IN THE early 1920s, according to ecologists, the British brought trees to Delhi that were native to Mexico and which monopolised sunlight and water — virtually killing any competition from other tree species. More than 90 years later, ecologists and botanists have been working hard to find ways to remove one such tree — vilayati kikar (Prosopis juliflora) — from the Delhi Ridge area, as it has killed almost all other native trees in the forest and wiped out biodiversity. The Ridge area is also known as the ‘lungs of the city’.
In the budget announced this year, the Delhi government for the first time allocated a set amount of Rs 50 lakh for removal of the kikars and replacing them with native species. According to officials in the forest department, they have already written to the Forest Research Institute, Dehradun, to finalise a plan to carry out the massive task.
According to the Delhi government, the Ridge area is spread over an area of 7,777 hectares. Of this, experts at Delhi University said, over 80 per cent land is covered by vilayati kikar.
“The Forest Research Institute is working on a plan which will tell us the methodology we need to adopt to replace these trees, and ensure that the ridge doesn’t look barren. A technical proposal is awaited, based on which the trees will be removed. The experts will tell us how many trees need to be planted to replace each kikar,” a forest department official said.
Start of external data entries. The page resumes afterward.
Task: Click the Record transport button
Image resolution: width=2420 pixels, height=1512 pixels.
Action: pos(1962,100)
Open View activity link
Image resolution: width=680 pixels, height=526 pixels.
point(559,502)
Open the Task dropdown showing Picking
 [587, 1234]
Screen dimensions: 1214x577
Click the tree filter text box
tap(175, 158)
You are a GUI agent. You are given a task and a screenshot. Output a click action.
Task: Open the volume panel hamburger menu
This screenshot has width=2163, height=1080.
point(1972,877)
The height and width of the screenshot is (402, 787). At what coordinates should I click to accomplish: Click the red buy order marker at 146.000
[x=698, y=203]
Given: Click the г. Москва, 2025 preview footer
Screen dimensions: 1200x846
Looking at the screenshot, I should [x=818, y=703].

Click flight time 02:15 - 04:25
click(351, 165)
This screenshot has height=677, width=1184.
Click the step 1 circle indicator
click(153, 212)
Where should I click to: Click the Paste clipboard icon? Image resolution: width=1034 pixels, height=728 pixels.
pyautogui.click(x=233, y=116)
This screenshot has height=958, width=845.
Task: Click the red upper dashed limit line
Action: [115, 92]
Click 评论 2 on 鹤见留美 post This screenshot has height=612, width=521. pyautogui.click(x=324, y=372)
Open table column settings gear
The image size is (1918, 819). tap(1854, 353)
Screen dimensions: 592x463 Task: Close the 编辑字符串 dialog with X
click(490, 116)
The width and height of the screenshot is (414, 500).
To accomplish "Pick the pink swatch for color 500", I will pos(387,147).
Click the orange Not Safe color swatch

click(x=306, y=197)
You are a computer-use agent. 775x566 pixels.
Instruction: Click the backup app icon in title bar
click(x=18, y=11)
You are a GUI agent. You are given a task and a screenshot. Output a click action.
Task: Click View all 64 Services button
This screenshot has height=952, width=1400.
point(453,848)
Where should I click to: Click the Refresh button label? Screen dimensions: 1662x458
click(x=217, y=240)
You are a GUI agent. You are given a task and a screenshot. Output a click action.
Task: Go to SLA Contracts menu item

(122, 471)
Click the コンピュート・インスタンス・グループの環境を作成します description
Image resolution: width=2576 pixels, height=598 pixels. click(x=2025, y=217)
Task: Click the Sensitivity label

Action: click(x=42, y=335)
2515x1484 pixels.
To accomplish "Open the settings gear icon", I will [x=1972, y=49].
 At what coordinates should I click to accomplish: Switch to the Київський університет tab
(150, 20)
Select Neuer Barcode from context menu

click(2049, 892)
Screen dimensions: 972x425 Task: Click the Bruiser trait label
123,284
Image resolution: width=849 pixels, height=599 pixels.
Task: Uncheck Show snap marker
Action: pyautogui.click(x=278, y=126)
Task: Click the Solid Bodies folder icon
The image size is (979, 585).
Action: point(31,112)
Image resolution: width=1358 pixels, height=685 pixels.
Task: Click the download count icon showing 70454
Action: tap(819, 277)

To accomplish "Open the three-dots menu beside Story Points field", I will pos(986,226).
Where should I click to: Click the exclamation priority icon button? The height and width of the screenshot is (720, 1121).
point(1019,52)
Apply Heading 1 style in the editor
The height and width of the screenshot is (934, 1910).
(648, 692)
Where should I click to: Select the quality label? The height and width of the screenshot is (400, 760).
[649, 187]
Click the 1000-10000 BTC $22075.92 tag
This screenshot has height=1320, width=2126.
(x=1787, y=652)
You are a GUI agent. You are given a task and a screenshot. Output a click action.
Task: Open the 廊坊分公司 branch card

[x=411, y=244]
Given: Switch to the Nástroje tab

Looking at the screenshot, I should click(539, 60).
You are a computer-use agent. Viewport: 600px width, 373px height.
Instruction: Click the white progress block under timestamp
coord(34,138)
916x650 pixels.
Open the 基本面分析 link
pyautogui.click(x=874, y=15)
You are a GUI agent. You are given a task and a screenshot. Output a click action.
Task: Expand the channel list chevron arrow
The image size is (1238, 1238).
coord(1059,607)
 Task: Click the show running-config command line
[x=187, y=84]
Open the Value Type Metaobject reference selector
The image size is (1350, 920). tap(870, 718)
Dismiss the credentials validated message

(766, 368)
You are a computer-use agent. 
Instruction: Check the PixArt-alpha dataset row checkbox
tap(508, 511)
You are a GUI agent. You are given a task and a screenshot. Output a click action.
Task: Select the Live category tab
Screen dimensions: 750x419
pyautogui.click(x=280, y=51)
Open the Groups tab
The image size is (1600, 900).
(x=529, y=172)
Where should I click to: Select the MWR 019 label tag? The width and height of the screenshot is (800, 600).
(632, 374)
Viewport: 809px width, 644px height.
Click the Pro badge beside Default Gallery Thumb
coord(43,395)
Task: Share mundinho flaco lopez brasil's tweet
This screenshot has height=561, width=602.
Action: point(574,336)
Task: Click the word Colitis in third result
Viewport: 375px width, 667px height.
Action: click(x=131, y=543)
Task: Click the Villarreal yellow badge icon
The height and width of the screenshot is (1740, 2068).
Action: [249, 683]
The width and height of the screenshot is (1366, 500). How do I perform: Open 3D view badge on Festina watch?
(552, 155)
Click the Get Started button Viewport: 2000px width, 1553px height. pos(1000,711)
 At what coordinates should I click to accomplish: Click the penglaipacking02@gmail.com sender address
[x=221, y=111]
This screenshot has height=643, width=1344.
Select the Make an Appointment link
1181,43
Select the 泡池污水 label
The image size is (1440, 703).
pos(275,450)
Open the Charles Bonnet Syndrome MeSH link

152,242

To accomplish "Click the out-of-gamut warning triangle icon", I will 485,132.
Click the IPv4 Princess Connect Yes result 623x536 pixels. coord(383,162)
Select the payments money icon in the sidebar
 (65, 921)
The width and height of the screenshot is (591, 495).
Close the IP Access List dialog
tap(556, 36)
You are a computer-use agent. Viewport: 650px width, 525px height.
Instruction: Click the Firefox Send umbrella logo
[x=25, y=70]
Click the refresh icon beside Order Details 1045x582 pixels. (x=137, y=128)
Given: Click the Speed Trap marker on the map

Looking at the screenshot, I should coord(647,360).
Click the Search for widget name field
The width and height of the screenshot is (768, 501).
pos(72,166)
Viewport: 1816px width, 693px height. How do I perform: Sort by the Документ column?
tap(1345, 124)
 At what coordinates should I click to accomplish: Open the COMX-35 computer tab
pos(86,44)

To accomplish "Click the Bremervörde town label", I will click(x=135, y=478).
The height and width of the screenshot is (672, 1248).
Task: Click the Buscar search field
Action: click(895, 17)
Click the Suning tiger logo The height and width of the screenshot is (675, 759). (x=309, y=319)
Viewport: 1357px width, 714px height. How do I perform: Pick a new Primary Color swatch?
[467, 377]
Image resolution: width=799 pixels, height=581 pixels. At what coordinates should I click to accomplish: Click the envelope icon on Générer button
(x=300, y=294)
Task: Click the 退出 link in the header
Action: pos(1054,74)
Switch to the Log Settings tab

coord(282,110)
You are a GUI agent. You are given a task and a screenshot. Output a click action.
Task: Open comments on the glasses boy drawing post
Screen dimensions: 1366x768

The forest department also has a working model to take inspiration from. Large swathes in the Aravalli Biodiversity Park in the South Central Ridge area were taken up by the Delhi Development Authority (DDA) for regeneration, and a team headed by renowned ecologist C R Babu went to work on it to bring back native species of Delhi.
“The ecological contribution of Prosopis juliflora is not significant, especially in our context. It is not a big sink for carbon dioxide and it uses a lot of water. It’s roots go down about 22 metres deep, which is much deeper than most other trees. In Tamil Nadu, the High Court ordered the removal of these trees because they deplete the water table,” said Babu, who heads the Centre for Environmental Management of Degraded Ecosystems.
At Aravalli Biodiversity Park, Babu’s team started with heavy pruning of the tree branches so that sunlight reaches the saplings of native trees. The canopy of vilayati kikar is dense and does not let sunlight pass through, scuttling the growth of other trees. “Vilayati kikar requires a lot of sunlight and does not thrive if it is blocked. Once we cleared out the canopy, we planted trees that grow taller than this species. Eventually the native species start to thrive and the kikar trees start to diminish. It is a long-term plan,” Babu said.
Now, there are close to 800 species of trees in Aravalli Biodiversity Park. “When we started, there were about 35 species of birds. Now, there are over 250. The population of jackals has also grown. There were 30 species of butterflies earlier. Now there are105. If a corridor connecting all parts of the Ridge is built, more mammals will return to the forest,” Babu said.